After we watch the ball drop and clink our glasses, we mentally draft up an ambitious list of New Year’s resolutions. But making them a reality is much easier said than done, largely due to the vices that stand in our way. Whether you’re a chronic procrastinator, addicted to fast food, or are constantly succumbing to self-doubt, the best place to start may just be eliminating that vice from your arsenal of habits in order to make room for more productive ones to take root. As a part of our #ViceHacks campaign, we are talking to individuals who have done just that, in hopes that taking a deep dive into how they eliminated an unhealthy behavioral pattern may help you eliminate your own.
What vice/bad habit did you work to eliminate from your routine?
I (mostly) stopped giving a damn about other people’s expectations or thoughts about me.
How did you develop this vice in the first place? Was it something that you battled for a long time, or something that crept over the past year or so?
I would say it starts early and was firmly rooted by middle school. There is so much pressure of expectation—either through friends and family or through media and advertising—that it is impossible to drown it all out. I’ve never liked being told what to do but I felt guilt about not having the milestones (kids or a career or a marriage) at the “right” time.
I wouldn’t say I march to my own drum, more that I’m playing the sax in said percussion band, but I noticed and I cared how I was perceived or that I wouldn’t be taken seriously enough and it sometimes ate at me.

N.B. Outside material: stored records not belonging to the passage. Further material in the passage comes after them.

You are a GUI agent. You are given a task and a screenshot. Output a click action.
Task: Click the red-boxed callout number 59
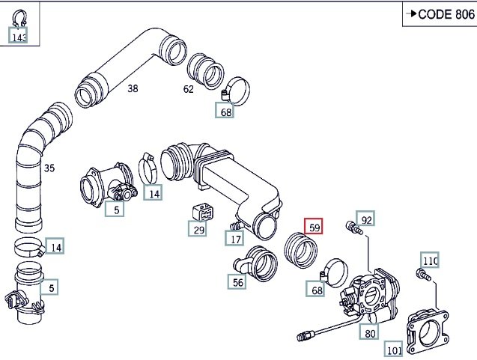tap(314, 227)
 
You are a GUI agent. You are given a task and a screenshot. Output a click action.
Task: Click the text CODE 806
tap(446, 14)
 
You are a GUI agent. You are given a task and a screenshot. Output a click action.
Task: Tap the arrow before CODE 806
tap(411, 13)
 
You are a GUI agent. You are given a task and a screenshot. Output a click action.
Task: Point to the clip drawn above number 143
tap(19, 18)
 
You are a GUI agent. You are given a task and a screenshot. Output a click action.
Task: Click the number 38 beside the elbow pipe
tap(133, 88)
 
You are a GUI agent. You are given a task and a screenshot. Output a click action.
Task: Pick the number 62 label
tap(188, 89)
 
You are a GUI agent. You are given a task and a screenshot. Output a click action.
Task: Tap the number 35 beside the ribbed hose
tap(49, 168)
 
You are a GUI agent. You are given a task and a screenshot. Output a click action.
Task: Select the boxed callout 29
tap(198, 229)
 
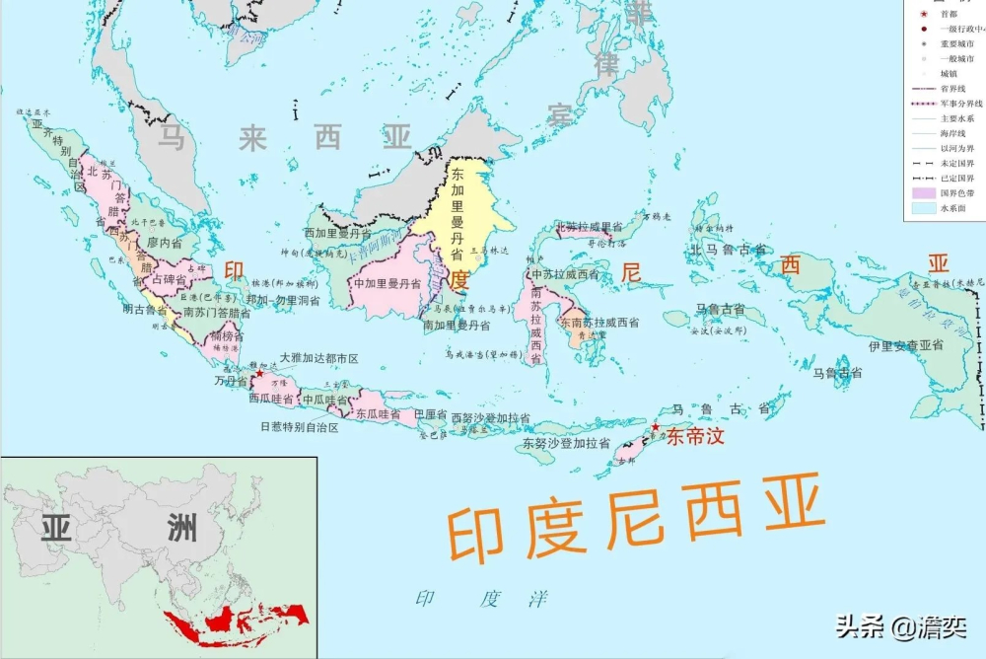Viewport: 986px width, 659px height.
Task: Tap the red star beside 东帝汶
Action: [x=655, y=427]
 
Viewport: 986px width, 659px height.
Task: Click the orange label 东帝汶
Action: [x=695, y=437]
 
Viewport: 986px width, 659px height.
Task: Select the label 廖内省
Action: [x=165, y=242]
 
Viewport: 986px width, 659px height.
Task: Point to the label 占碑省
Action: [x=168, y=280]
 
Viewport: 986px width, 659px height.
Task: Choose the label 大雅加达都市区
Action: [x=318, y=357]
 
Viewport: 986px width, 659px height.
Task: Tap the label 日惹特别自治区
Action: [x=299, y=427]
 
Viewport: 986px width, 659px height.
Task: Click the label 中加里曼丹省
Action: [x=387, y=283]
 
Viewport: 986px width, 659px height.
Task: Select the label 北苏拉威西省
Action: [x=591, y=226]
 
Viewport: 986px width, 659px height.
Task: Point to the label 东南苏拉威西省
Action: [x=599, y=323]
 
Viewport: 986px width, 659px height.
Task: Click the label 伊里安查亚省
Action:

What prompted you to make a conscious effort to eliminate it? How was it negatively affecting your personal and/or professional goals?
I got tired. I got tired of flipping through a magazine and seeing a perfection that I couldn’t achieve and then realizing I didn’t even WANT that. I didn’t want the flat abs and Kardashian closet. I didn’t want the house and yard that so many of my friends opted for and, don’t get me wrong, they seem super happy with their choices but it isn’t what I want. I want what is meaningful for my journey and that is singular to me. I don’t have to explain or apologize for what I want just because it isn’t what everyone else is doing. (Note: the thing about the flat abs is a lie, I actually still totally want that).
How did you begin to detox yourself from this vice?
It’s a constant battle of asking myself over and over, “Is this what I want or is this what I’ve been told I want?” It’s an ongoing process.
What issues or setbacks did you encounter along the way?
So many, still. It’s not easy to divorce myself from other people’s or society’s expectations.
What tools, tricks or other methods did you employ to wean yourself off of said vice? Which were the most helpful and would you recommend them to others who are attempting to banish the same bad habit?
The best advice I can give is to keep asking yourself, “Why?” Why Column A over Column B? Constantly check in with your value system and write down what is important to you! Having what you value in writing makes it more powerful.
What differences have you seen in your personal or professional life since giving up this vice? Have you seen progress or gains towards any of your goals that you can attribute directly to the elimination of the vice?
I feel very confident in my choices because they are mine alone. And, thus, I’m less afraid to take a risk. At the end of the day, I only have to answer to myself.
Why do you think you were finally able to kick the bad habit/tendency?Did you learn anything from the process that gave you some insight on how to stop other unproductive tendencies or habits?
I don’t think this is one to kick for good because there will always be new pressure, but learning how to check in with myself and feeling confident that my own direction is the right one for me makes me more relaxed. I only have to worry about one person’s expectations and my choices are clearer and stronger.
Kiki Bowman has worked as a Kindergarten teacher, retail employee in Scotland, nanny, legal assistant, temp at a bomb factory (accidentally), circus performer, copywriter, and (once) as a Tazmanian wedding planner. She has been in the agency world in New York for seven years and is currently the Director of Operations at the award winning digital agency, FOUR32C.